Mexican people have erupted in anger
Like a volcano, the Mexican people have erupted in anger against the government over major price increases and serious shortages of gasoline and other fuels. The people call the combination of price increase and fuel shortage Gasolinazo.

 

In Mexico, a never-before-seen movement has arisen in 31 states over a gasoline shortage and a brutal 20 percent price increase for two kinds of gasoline and diesel fuel.

The shortage and price hike is called Gazolinazo and it comes during a huge corruption scandal and a crisis of credibility in the country’s government and its political parties.

Neither the Zapatista Army in 1994, nor Ayotzinapa in 2014 and 2015 generated such mobilization. Mexico City, which is the capital and is generally the heart of almost all popular and Left mobilizations in the country, has not witnessed such massive marches.

However, in cities where large mobilizations are rarely seen, such as Mexicali, on the border with Calexico, California, the popular discontent erupted. There was a march of at least 40,000 workers as well as continuous protests at government buildings.

 

Gasolinezo
Gasolinezo. Massive mobilizations against the increase of the price of gasoline.

 

The great majority of the mobilizations has been driven by individuals unaffiliated with any party, union or any other type of organization. Those who did participate were from the various classes of workers, farm workers and street merchants. All the parties of the right, center and left have been overwhelmed. Nearly all of Mexican society rejects the increase.

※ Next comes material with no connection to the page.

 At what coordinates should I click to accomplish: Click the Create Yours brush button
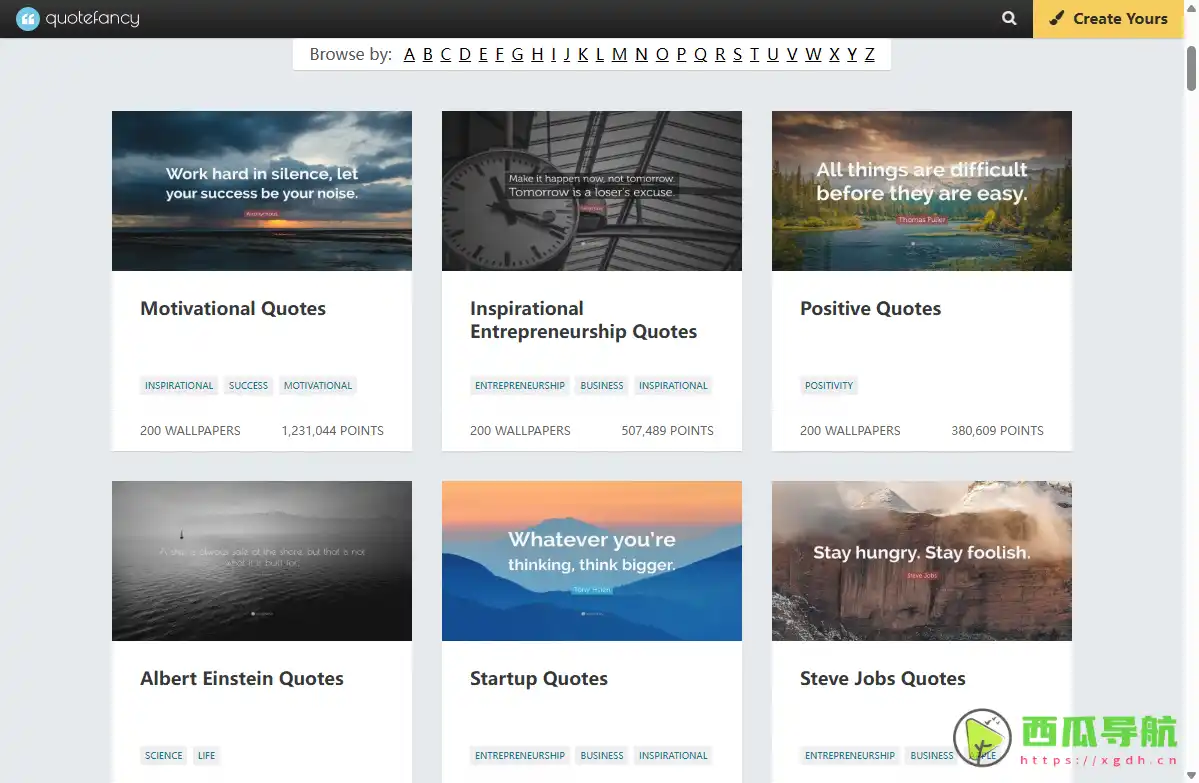tap(1108, 19)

Before the rise in the price of gasoline, approval of the government of President Enrique Peña Nieto was less than 30 percent, according to all the opinion surveys, but after this measure it is expected that the collapse of Peña and his party, the PRI, is such that he will inevitably lose the 2018 presidential election. But, before anything else, in 2017 will come state elections especially the State of Mexico.

The crisis in Mexico has been further aggravated with the triumph of Donald Trump. Various companies and foreign investments are leaving. Mexico is expecting not only a decrease in remittances from Mexican workers in the United States, but also the immediate expulsion of migrants under Trump’s presidency. Since the triumph of the Republican, The U.S. dollar has been drastically devalued by five pesos, or more than 25 percent, in just three or four months.

And if that wasn’t bad enough, the wars between the narcotics traffickers is intensifying from Ciudad Juárez, Tijuana and Reynosa to Villahermosa, passing through Chilpancingo, Acapulco and Cancún.